Il notaio mi oppose però che tale massima vale solo per chi è di formazione culturale cristiana e che secondo il libro del Sinedrio del Talmud neanche i giusti possono vincere in questo mondo, altrimenti non vi sarebbe bisogno della redenzione. Di fronte a questa dottissima citazione risposi citando a mia volta il dialogo tra Krishna e Arjuna nel Mahahharata, un poema indù che racconta la guerra tra le famiglie dei Kaurava e dei Pandava. Arjuna era lacerato da questa guerra, non sapeva più che cosa fare, né quali sarebbero state le conseguenze ultime delle sue azioni, e chiese come dovesse comportarsi. Krishna gli rispose che egli era un guerriero e che il suo dovere era di combattere a prescindere dalla conseguenze ultime. Non a lui ma agli dei competeva di guidare il mondo, lui doveva solo fare al meglio delle sue capacità ciò che gli era toccato in sorte di fare. […]
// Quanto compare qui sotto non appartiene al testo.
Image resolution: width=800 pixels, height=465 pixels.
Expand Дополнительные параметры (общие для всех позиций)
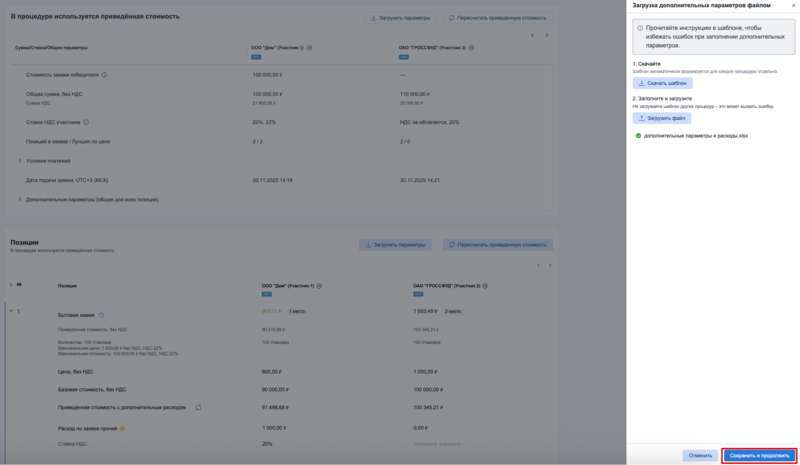[x=20, y=199]
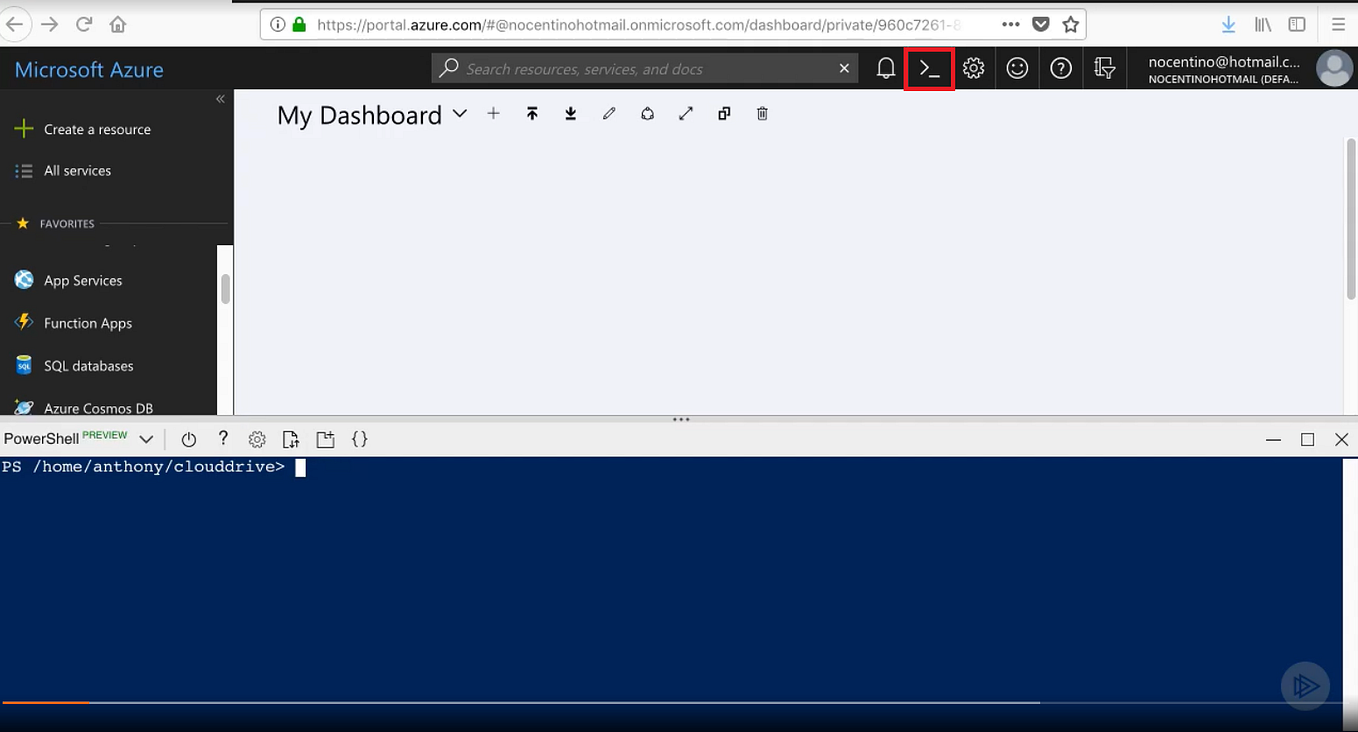1358x732 pixels.
Task: Create a new file in Cloud Shell
Action: [324, 438]
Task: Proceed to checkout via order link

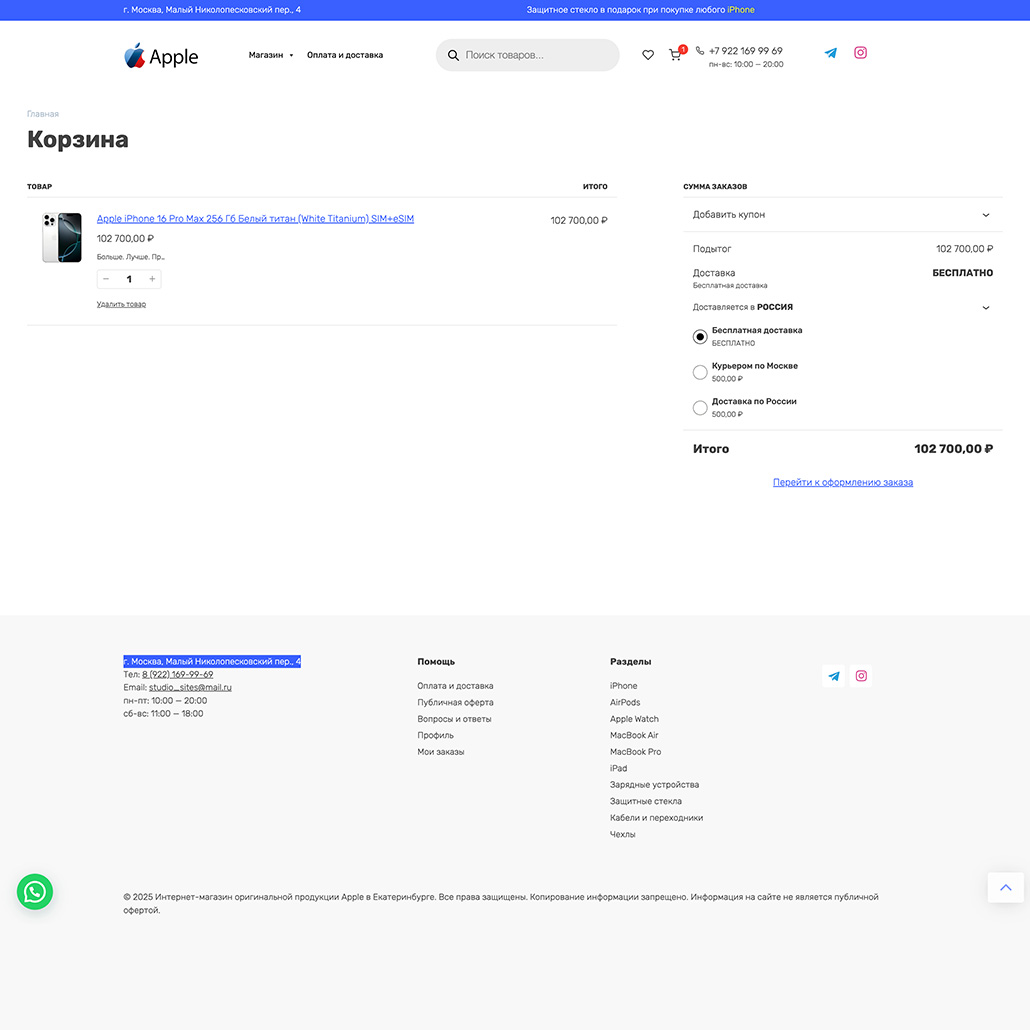Action: [x=842, y=482]
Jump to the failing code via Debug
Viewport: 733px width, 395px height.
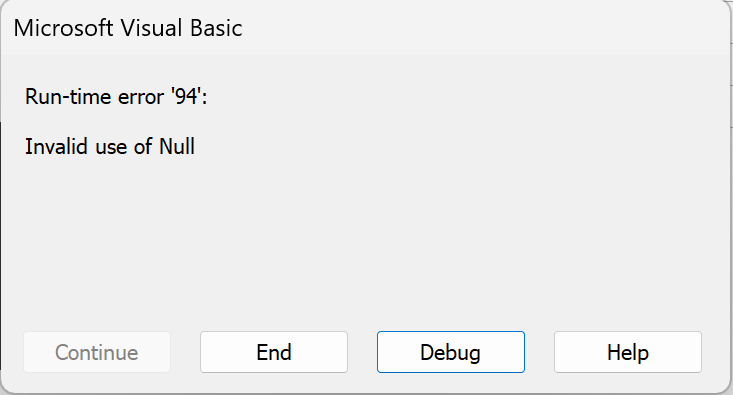(x=451, y=352)
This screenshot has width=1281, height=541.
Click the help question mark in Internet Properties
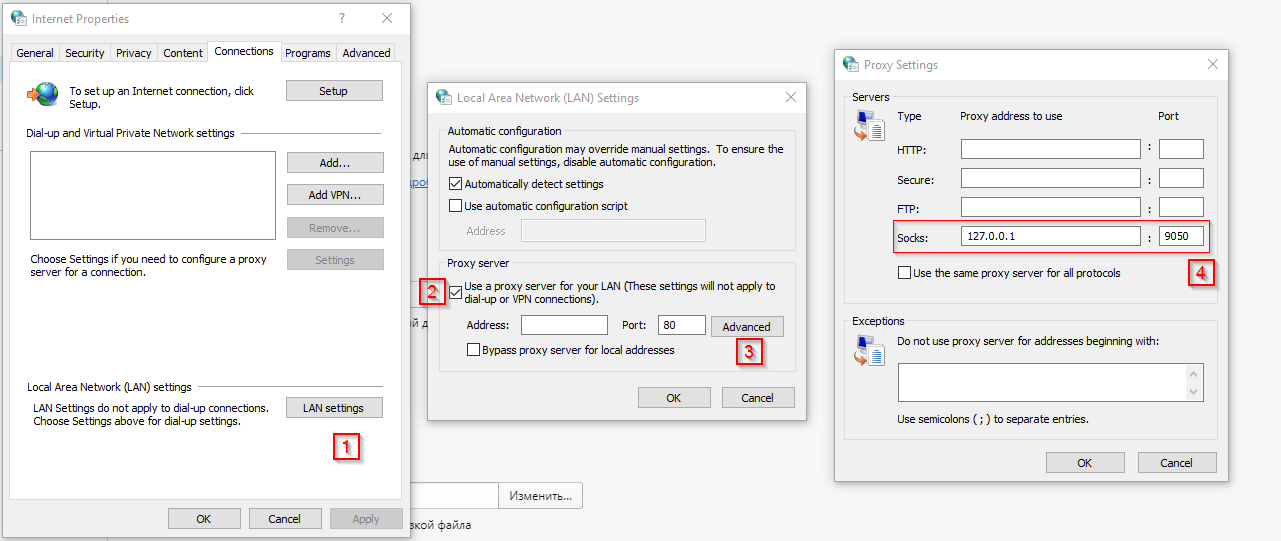pos(342,18)
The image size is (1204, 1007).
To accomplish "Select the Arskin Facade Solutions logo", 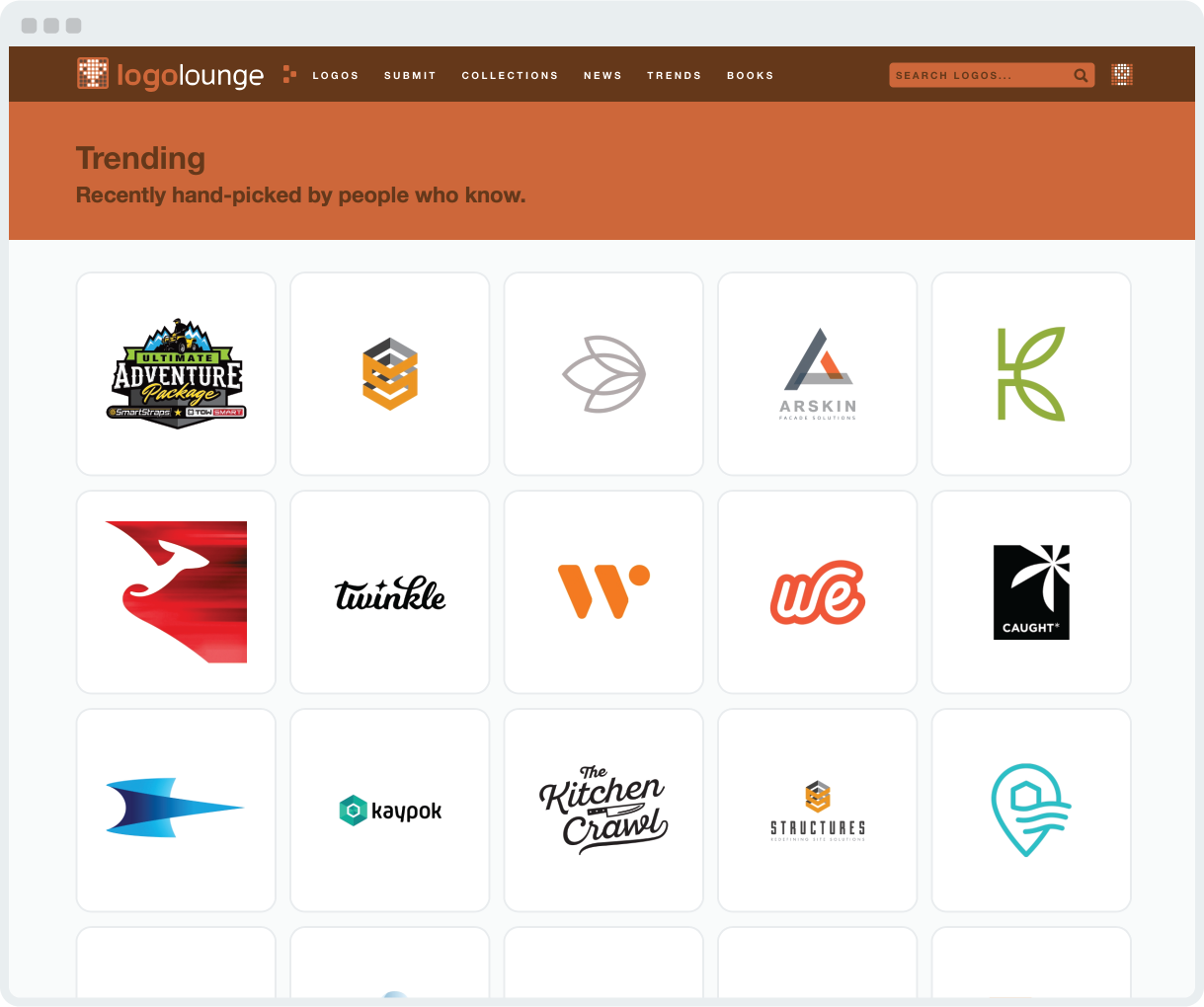I will pyautogui.click(x=818, y=374).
(1) Matteo 16:17."Tu es Petrus, et super hanc petram aedificabo ecclesiam meam, et portae inferi non praevalebunt adversus eam" (giustificata dagli studiosi con il fatto che in Aramaico "Pietro" e "rocca/pietra" sono entrambi "Cepha"). A parte che, sulla prima pagina dell’Osservatore Romano, subito prima c’è scritto Unicuique suum, che mi va molto bene, in effetti voler accostare il piccolo M e il piccolo piccolo M a Portae Inferi è vagamente ridicolo.

Poi ho iniziato il secondo libro, "Il sovrano e il dissidente. La democrazia presa sul serio", di Paolo Flores d’Arcais (Garzanti 2004).

A pagina 10, dopo aver letto queste osservazioni,

I paesi dell’Est erano democratici due volte: democrazie popolari, tautologia di un "potere del popolo" (dèmos-kratìa) a ridondanza verbale e soppressione di fatto. Le parole sono libere, c’è dunque libertà di farne "parole in libertà", purtroppo: anche contro la libertà. Tutti hanno diritto a usarle, laddove non ci sia censura, ma l’appropriatezza di una parola che rovesci la "cosa stessa" dovrebbe produrre automatismi d’insurrezione critica […].

mi sono venute in mente le parole "Concorso pubblico".

Concorso presuppone una corsa fra più, con partenza dalla stessa linea e… vinca il migliore. Pubblico vuol dire che tutti possono partecipare, evidentemente per cercare di vincere. Converrebbe chiamarli "Applicazione di familismo amorale allargato"?

Oggi dovrei finire il secondo libro e iniziare il terzo, "Il bisogno di patria", di Walter Barberis (Einaudi 2004):

L’Italia è una comunità nazionale leggera: ha scarso senso civico e non si riconosce in interessi generali.